NOTES TO CONSOLIDATED FINANCIAL STATEMENTS
(Unaudited)
1. Nature of Operations
Carrizo Oil & Gas, Inc. is a Houston-based energy company which, together with its subsidiaries (collectively, the “Company”), is actively engaged in the exploration, development, and production of oil and gas primarily from resource plays located in the United States. The Company’s current operations are principally focused in proven, producing oil and gas plays primarily in the Eagle Ford Shale in South Texas, the Utica Shale in Ohio, the Niobrara Formation in Colorado, and the Marcellus Shale in Pennsylvania.

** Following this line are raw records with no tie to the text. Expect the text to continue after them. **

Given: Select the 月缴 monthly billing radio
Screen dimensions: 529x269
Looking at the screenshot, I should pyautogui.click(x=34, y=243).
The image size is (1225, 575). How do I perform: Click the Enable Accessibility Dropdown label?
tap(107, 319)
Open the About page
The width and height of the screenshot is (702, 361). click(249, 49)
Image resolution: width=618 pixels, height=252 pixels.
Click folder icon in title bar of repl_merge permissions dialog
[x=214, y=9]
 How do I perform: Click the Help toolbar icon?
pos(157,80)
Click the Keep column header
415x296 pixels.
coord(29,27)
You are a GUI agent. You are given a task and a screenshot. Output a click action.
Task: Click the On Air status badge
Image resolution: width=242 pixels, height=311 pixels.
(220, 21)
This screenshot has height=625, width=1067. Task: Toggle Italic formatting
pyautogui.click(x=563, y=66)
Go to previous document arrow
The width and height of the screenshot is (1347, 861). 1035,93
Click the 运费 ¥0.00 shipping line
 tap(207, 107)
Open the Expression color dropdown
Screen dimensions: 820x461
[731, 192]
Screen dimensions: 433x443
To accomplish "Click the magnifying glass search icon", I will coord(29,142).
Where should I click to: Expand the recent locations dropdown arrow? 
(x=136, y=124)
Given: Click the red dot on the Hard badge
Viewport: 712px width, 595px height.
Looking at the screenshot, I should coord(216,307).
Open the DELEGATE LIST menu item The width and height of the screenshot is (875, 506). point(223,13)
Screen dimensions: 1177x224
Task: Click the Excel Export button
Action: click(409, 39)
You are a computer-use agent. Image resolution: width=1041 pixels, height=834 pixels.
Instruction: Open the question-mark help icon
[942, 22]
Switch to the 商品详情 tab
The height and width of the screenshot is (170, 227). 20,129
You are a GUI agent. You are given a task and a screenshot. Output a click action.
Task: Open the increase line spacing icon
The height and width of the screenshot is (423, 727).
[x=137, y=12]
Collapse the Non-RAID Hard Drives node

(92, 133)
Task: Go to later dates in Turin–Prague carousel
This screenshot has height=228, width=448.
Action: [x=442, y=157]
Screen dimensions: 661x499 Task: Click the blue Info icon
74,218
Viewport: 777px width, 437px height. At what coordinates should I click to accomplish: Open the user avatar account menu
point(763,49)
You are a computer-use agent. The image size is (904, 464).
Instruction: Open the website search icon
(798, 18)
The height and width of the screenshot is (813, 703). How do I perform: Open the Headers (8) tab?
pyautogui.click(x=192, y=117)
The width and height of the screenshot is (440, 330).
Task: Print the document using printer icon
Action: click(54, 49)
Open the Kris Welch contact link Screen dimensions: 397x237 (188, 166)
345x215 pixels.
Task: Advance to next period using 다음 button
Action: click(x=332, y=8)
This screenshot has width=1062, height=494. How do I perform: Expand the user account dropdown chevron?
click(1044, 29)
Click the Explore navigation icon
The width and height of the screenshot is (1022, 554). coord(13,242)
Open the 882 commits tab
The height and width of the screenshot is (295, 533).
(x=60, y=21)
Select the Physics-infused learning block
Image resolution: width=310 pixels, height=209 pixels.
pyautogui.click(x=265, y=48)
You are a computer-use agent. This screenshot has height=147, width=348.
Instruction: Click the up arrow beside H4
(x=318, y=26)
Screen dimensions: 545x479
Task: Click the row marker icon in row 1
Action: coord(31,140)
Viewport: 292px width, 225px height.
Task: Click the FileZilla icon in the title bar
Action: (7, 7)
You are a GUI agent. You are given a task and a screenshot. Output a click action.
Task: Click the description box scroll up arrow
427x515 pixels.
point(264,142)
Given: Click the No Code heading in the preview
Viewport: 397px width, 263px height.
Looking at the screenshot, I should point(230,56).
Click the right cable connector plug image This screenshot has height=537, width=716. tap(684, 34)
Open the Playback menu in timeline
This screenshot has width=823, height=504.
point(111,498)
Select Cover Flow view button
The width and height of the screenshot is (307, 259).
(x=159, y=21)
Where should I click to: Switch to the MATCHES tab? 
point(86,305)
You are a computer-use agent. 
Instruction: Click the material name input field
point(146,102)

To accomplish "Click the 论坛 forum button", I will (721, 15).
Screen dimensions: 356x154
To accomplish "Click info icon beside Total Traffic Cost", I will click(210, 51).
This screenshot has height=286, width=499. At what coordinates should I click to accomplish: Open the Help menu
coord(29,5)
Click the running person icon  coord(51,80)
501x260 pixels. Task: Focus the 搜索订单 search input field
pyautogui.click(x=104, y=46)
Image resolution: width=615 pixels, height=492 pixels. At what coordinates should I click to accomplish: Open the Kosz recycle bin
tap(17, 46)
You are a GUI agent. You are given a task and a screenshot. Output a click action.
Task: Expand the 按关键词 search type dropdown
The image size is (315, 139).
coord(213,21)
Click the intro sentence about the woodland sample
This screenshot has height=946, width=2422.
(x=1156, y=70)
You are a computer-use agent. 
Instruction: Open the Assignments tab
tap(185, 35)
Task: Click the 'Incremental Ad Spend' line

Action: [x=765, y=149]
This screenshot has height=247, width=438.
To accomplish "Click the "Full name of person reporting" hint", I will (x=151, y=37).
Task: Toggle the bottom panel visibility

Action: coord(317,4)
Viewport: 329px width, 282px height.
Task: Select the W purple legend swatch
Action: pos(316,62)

2. Summary of Significant Accounting Policies
Basis of Presentation and Principles of Consolidation
The consolidated financial statements include the accounts of the Company after elimination of intercompany transactions and balances and are presented in accordance with U.S. generally accepted accounting principles (“GAAP”). The Company proportionately consolidates its undivided interests in oil and gas properties as well as investments in unincorporated entities, such as partnerships and limited liability companies where the Company, as a partner or member, has undivided interests in the oil and gas properties. The consolidated financial statements reflect all necessary adjustments, all of which were of a normal recurring nature and are in the opinion of management necessary to present fairly, in all material respects, the Company’s interim financial position, results of operations and cash flows. Certain information and footnote disclosures normally included in financial statements prepared in accordance with GAAP have been condensed or omitted pursuant to the rules and regulations of the Securities and Exchange Commission (the “SEC”). The operating results for the periods presented are not necessarily indicative of the results that may be expected for the full year. The consolidated financial statements included herein should be read in conjunction with the audited consolidated financial statements and notes thereto included in the Company’s Annual Report on Form 10-K for the year ended December 31, 2013.
Reclassifications
Certain reclassifications have been made to prior period amounts to conform to the current period presentation. Such reclassifications had no material impact on prior period amounts.
Discontinued Operations
On February 22, 2013, the Company closed on the sale of Carrizo UK Huntington Ltd, a wholly owned subsidiary of the Company (“Carrizo UK”), and all of its interest in the Huntington Field discovery, including a 15% non-operated working interest and certain overriding royalty interests, to a subsidiary of Iona Energy Inc. (“Iona Energy”) for an agreed-upon price of $184.0 million, including the assumption and repayment by Iona Energy of the $55.0 million of borrowings outstanding under Carrizo UK’s senior secured multicurrency credit facility as of the closing date. The liabilities, results of operations and cash flows associated with Carrizo UK have been classified as discontinued operations in the consolidated financial statements. Unless otherwise indicated, the information in these notes relate to the Company’s continuing operations. Information related to discontinued operations is included in “Note 3. Discontinued Operations” and “Note 10. Condensed Consolidating Financial Information.”
Use of Estimates
The preparation of financial statements in conformity with GAAP requires management to make estimates and assumptions that affect the reported amounts of assets and liabilities and disclosures of contingent assets and liabilities at the date of the financial statements and the reported amounts of revenues and expenses during the periods reported. Certain of such estimates and assumptions are inherently unpredictable and will differ from actual results. The Company evaluates subsequent events through the date the financial statements are issued.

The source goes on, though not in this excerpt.